Origami, 12 novembre 2015
Perché non spostiamo la capitale d’Italia a Tolentino?
Al quarto tentativo di spending review abortito in quattro anni, forse è tempo di soluzioni radicali. Trasferiamo la capitale a Tolentino, cittadina di specchiata modestia. Ai grand commis lasciamo libertà di scelta: cambiare residenza, o cambiare lavoro. Evitiamoci nuove tratte dell’alta velocità: rappresentare il popolo è un “servizio”, parola che evoca nobili scomodità. I padri fondatori americani, dovendo dare una capitale alla loro repubblica, la costruirono fra i fiumi Potomac e Anacostia, in un luogo meteorologicamente dannato. Inverni ghiacciati, estati torride suggerivano a parlamentari e funzionari di limitare quanto più possibile i tempi di permanenza nel distretto di Columbia. È vero, all’epoca la politica non era una professione, ma il clima faceva la sua parte, e le sessioni parlamentari duravano a dir tanto sei mesi. Il governo che governa meglio è il governo che lavora meno. Da un ufficio in cui si respira a fatica si cerca in ogni modo di fuggire. Poi è arrivata l’aria condizionata ed è cambiato tutto: l’attività di Congresso e Senato si è fatta più intensa, Washington è diventata più piacevole e si è riempita di lobbisti e consiglieri del Principe, felici di tenerci salotto.
Figuratevi Roma che è tutta una mezza stagione, d’inverno il clima non è mai troppo rigido, d’estate c’è il ponentino a rinfrescare le serate.
Essere la capitale di un Paese declinante, perso sul mappamondo, aggiunge nulla al fascino che Roma esercita anche su chi ne conosce giusto il nome.

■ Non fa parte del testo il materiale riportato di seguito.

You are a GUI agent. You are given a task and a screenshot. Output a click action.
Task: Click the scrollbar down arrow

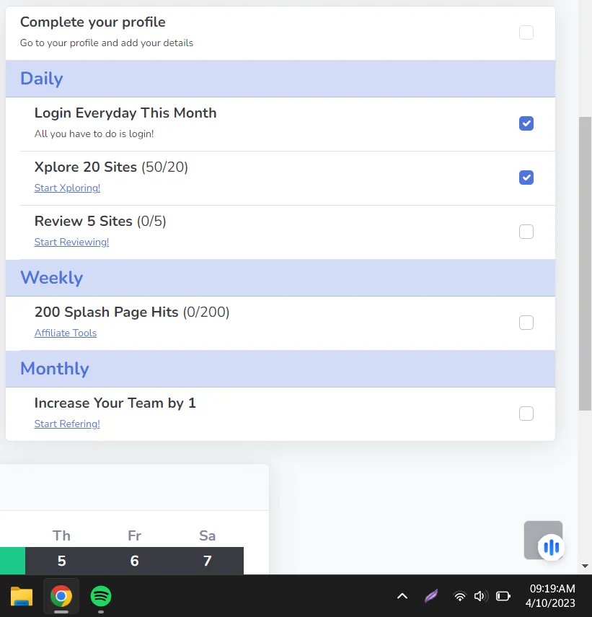[585, 566]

E del resto a pensare che han pestato quella terra Bruto e Augusto, Cicerone e Lucrezio, impallidirebbe la foto di Yalta, altro che i selfie dei nostri onorevoli scravattati.
Ma per costoro, invece, chiamarla “casa”, Roma, è una necessità vitale. Ora che il mestiere del parlamentare gode di una reputazione due tacche sotto quella del mezzano, il conforto di esercitarlo, quel mestiere, in uno dei punti nevralgici della storia umana lenisce i graffi dell’antipolitica. La grandiosità dei suoi palazzi inebria, gonfia le vele all’ambizione. Che volete che sembrino, duemiladuecento e rotti miliardi di debito pubblico, in una città che è “eterna”? Se di spesa pubblica s’occupassero gli psicologi e non gli economisti, scoprirebbero che ne dobbiamo miliardi al Colosseo. Non nel senso di guide turistiche e restauri. Semmai perché tutta quella grandezza porta il legislatore a esser grande a modo suo. Che vuol dire, firmando giganteschi assegni, coi soldi dei contribuenti.
L’aula di Palazzo Carignano mal si prestava a promesse roboanti. E persino Mussolini, con tutta probabilità avrebbe faticato a lucidare il mito dell’Impero sporgendosi da un finestrone di Palazzo Vecchio.
In politica i simboli sono importanti. A dire il vero, la politica è poco altro. Per avere uno Stato più sobrio cominciamo da una capitale sobria.